超出200元的费用市内一级及以下定点医疗机构报销60%、二级及以上定点医疗机构报销50%;在市外定点医疗机构发生的符合规定的门诊慢性病医疗费用,未按规定办理异地就医、转诊备案的报销比例为35%。年度限额标准为:一类慢性病2500元,二类慢性病5000元。参保人员患有两种及以上慢性病的限额标准为5000元。
(四)门诊特殊病待遇
参保新生儿按照规定经备案后,享受门诊特殊病待遇。一个结算年度内发生的符合规定的门诊费用,起付标准为400元,报销比例为75%。
未按规定办理转诊和异地就医备案到市外定点医疗机构门诊就医的,报销比例降低10个百分点。
二、住院待遇
参保新生儿在市内一级定点医疗机构住院起付标准400元,市内二级定点医疗机构住院起付标准600元,市内三级定点医疗机构住院起付标准800元,市外转诊定点医疗机构1100元。
年度内第二次及以上住院起付标准减半,但不低于400元;15日内因同一病种再次入院视同一次住院,如在不同级别医院住院,起付标准按就高原则收取,普通住院同一年度内连续住院时间每超过90天,视同另一次住院,需再次收取起付标准。
一个结算年度内,发生政策范围内规定的起付线以上6万元以下的住院费用:
市内一级定点医疗机构报销88%,二级报销72%,三级报销66%,参保人员发生政策范围内6万元以上、20万元以下的住院费用,由统筹基金报销66%。
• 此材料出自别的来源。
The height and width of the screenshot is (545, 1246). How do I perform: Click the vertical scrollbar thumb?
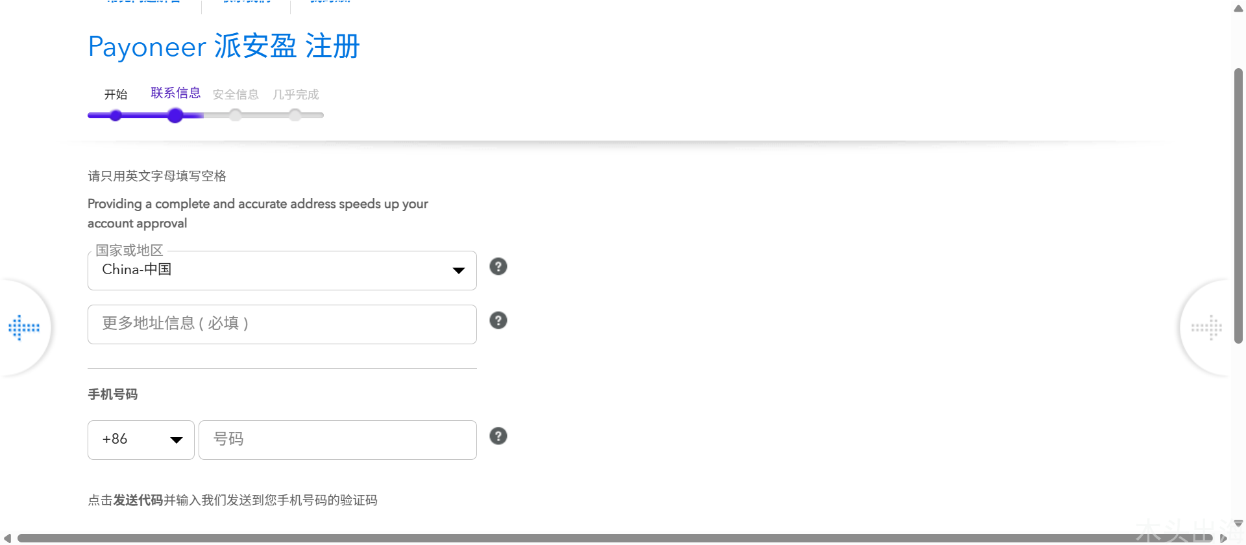1238,205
按转诊规定到泰州市外定点医疗机构报销61%,未按规定要求直接到市外定点医疗机构就医的,报销比例在转诊基础上降低10个百分点。
医疗费用结算(报销)办法参保新生儿在已实现联网结算的定点医疗机构就医的,应优先使用本人医保电子凭证或社会保障卡在定点医疗机构实时结算;在未实现实时结算的定点医疗机构就医的,医疗费用先由家长或法定监护人垫付,后凭住院发票原件、费用明细清单、出院小结(或出院记录)、社会保障卡和转诊(或异地就医)审批表等材料到医疗保险经办机构按规定报销。